La Commission de la concurrence semble avoir succombé au réflexe nationaliste. Hostile à l’intrus étranger, elle a donné sa préférence au monopole vaudois. Et pourtant la loi fédérale qui dicte son action ignore la notion de nationalité. Pour masquer son recul, la Comco pose d’apparentes conditions restrictives à Edipresse. Le groupe lausannois doit céder 4,5 % de ses actions au capital du Nouvelliste et quitter le conseil d’administration du journal valaisan. Le sacrifice est nul.

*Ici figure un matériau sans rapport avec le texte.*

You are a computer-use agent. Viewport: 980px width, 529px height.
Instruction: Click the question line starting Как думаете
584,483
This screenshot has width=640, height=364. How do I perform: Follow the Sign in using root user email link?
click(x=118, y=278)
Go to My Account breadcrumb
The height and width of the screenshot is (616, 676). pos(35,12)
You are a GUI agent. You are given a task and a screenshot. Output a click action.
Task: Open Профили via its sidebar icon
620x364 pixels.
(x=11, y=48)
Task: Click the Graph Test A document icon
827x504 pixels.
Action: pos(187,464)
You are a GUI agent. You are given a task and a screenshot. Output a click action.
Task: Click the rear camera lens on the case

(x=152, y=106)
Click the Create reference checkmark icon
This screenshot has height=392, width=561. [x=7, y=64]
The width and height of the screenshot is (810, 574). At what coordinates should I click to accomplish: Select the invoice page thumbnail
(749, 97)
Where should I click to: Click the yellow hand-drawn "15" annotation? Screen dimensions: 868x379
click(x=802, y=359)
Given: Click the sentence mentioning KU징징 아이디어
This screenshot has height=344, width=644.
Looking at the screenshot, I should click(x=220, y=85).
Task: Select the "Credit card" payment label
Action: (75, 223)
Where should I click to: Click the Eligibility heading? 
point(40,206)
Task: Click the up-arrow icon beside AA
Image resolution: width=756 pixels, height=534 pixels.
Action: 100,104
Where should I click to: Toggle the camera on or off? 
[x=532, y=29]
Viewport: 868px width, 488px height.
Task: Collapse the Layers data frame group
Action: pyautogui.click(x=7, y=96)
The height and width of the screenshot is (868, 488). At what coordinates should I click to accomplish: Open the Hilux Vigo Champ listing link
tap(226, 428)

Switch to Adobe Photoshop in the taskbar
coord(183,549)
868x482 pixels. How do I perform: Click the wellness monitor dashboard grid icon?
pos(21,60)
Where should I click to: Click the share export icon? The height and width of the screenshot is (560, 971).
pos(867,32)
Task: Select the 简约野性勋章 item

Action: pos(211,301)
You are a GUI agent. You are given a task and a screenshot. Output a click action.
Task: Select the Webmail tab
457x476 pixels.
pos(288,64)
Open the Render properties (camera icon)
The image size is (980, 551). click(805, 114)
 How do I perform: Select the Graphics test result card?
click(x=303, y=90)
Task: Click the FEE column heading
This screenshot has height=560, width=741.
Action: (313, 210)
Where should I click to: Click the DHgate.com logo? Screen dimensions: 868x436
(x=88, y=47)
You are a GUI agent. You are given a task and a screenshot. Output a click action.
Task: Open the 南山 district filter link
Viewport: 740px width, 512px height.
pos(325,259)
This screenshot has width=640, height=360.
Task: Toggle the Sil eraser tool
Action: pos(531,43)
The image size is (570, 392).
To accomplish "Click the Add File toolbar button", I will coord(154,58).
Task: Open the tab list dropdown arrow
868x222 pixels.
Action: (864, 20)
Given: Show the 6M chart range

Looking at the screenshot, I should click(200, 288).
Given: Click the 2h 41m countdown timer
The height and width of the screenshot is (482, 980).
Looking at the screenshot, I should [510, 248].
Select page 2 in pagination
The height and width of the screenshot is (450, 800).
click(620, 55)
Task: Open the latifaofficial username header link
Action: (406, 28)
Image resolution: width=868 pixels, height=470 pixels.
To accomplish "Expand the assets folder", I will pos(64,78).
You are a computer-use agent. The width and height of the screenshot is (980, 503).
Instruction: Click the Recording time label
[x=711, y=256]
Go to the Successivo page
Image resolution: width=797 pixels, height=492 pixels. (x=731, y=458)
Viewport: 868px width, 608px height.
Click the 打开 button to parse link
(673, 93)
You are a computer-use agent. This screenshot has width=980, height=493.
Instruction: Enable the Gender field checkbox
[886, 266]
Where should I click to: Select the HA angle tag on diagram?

Il ne remet en aucune façon en question la stratégie – très logique – de développement d’Edipresse en Suisse romande.
Le marché romand des quotidiens n’existe que pour deux titres : le haut de gamme occupé par Le Temps et le bas avec le Matin. Les autres titres «tous publics» ont une assise exclusivement cantonale. La Liberté est fribourgeoise, Le Quotidien jurassien ne quitte pas sa terre natale. Edipresse se désintéresse et se dégage de ces marchés secondaires pour se satisfaire – si l’on peut dire – des gros morceaux que sont Genève et Vaud ainsi que des deux titres à vocation romande.
Les contraintes économiques ne permettent pas de partager les marchés cantonaux. La fusion entre L’Impartial et L’Express en est la preuve la plus récente. Mais, par sa dimension, le canton de Vaud fait exception. A côté de 24heures, une presse locale a pu survivre à la Côte, sur la Riviera et au Nord vaudois. Le canton aurait donc pu se permettre le luxe de la diversité. Le pool des titres locaux envisagé par Hersant aurait permis la constitution d’une rédaction vaudoise qui aurait apporté une heureuse diversité pour le public. Il aurait aussi offert aux journalistes romands un employeur supplémentaire bienvenu.
En acceptant la fusion entre Le Nouveau Quotidien et Le Journal de Genève, la Commission de la concurrence faisait tout juste. Elle reconnaissait, pragmatiquement, qu’il n’y avait pas de place pour deux quotidiens haut de gamme sur le marché romand. En laissant aujourd’hui le champ libre à Edipresse en terre vaudoise, elle a failli à sa tâche qui est, faut-il le rappeler, de sauvegarder la concurrence.